In tema di accessorietà tra diverse prestazioni, l’Agenzia ha ricordato che la Corte di Giustizia dell’Unione Europea ha precisato che “una prestazione deve essere considerata accessoria ad una prestazione principale quando essa non costituisce per il destinatario una prestazione a sé stante bensì il mezzo per fruire nelle migliori o più elementi forniti dal consumatore sono a tal punto connessi da formare, oggettivamente, una prestazione economica indissociabile la cui scomposizione avrebbe carattere artificiale” (Corte di giustizia UE, causa C251/05).

Inoltre, con specifico riferimento all’individuazione del perimetro dei servizi elettronici, il Comitato Iva ha chiarito, in primo luogo, che nella valutazione del campo di applicazione della definizione di servizi forniti per via elettronica si deve tener conto di eventuali pratiche abusive volte ad eludere le regole sul luogo di prestazione dei servizi ai fini dell’Iva.

Ad ogni modo, la valutazione sulla circostanza che i servizi aggregati/compositi, quando comprendono anche servizi forniti per via elettronica, si qualifichino come una prestazione unica o multipla, deve essere svolta caso per caso tenendo conto dei criteri stabiliti dalla Corte di giustizia dell’Unione europea (vedasi Linee-guida approvate dal Comitato Iva).

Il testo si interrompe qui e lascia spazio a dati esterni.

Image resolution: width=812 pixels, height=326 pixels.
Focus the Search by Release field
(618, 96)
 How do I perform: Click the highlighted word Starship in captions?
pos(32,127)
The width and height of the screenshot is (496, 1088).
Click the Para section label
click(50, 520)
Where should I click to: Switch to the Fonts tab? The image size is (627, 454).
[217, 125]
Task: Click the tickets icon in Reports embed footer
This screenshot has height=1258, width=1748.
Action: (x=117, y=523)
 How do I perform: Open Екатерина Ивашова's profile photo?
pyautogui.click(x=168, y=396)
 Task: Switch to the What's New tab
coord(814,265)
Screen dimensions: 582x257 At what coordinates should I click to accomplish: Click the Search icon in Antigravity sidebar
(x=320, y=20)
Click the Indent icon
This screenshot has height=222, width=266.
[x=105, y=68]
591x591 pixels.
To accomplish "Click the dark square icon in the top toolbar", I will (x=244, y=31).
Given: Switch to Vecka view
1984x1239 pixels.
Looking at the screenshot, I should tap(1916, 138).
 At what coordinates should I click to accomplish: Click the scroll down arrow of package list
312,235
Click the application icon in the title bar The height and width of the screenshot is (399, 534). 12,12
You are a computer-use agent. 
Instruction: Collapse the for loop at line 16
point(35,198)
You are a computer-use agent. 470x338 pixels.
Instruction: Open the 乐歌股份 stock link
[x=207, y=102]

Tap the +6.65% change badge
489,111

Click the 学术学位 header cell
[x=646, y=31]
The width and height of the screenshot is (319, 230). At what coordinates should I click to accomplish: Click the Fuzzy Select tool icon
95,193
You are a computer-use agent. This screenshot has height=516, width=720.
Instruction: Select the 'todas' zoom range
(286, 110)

Nell’effettuare tale valutazione, il Comitato Iva ha concordato all’unanimità che tutte le circostanze della prestazione composita debbano essere prese in considerazione.

In merito alla richiesta in esame, l’Agenzia ha rilevato dunque come la corretta qualificazione della fattispecie implichi una approfondita analisi fattuale delle caratteristiche secondo le quali il business si svolge nella realtà. Se in base all’analisi delle clausole contrattuali e delle circostanze concrete (ad esempio, la quota di corrispettivo, la prospettiva del consumatore, i contenuti dell’offerta online, la durata dei corsi rispetto alle interlocuzioni, ecc.) sia confermato che l’oggetto principale del servizio offerto può considerarsi un’attività consulenziale complessa, rispetto alla quale la fornitura di servizi elettronici (i file o corsi in download) riveste carattere accessorio, la prestazione in esame, laddove resa a consumatori stabiliti in Italia, risulterebbe fuori campo ai sensi dell’art. 7-ter del Dpr. n. 633/72. Conseguentemente, il prestatore non sarebbe tenuto ad alcun obbligo d’imposta in Italia in relazione alle suddette operazioni.

Diversamente, se il servizio fornito per via elettronica (es., il corso in download) avesse carattere prevalente, l’intero pacchetto offerto dovrebbe considerarsi territorialmente rilevante in Italia ai sensi dell’art. 7-octies del medesimo Dpr. n. 633/1972. In tale ipotesi, sorgerebbero in capo al contribuente gli obblighi previsti dalla normativa interna, da adempiersi mediante identificazione diretta ai sensi dell’art. 35-ter del Dpr. n. 633/1972, o nomina di un rappresentante fiscale ovvero avvalendosi del Regime OSS non UE. Si configurerebbe un analogo obbligo di identificazione e pagamento dell’Iva per il servizio elettronico qualora lo stesso fosse da considerarsi, in base ai Principi sopra ricordati, prestazione distinta da quella consulenziale.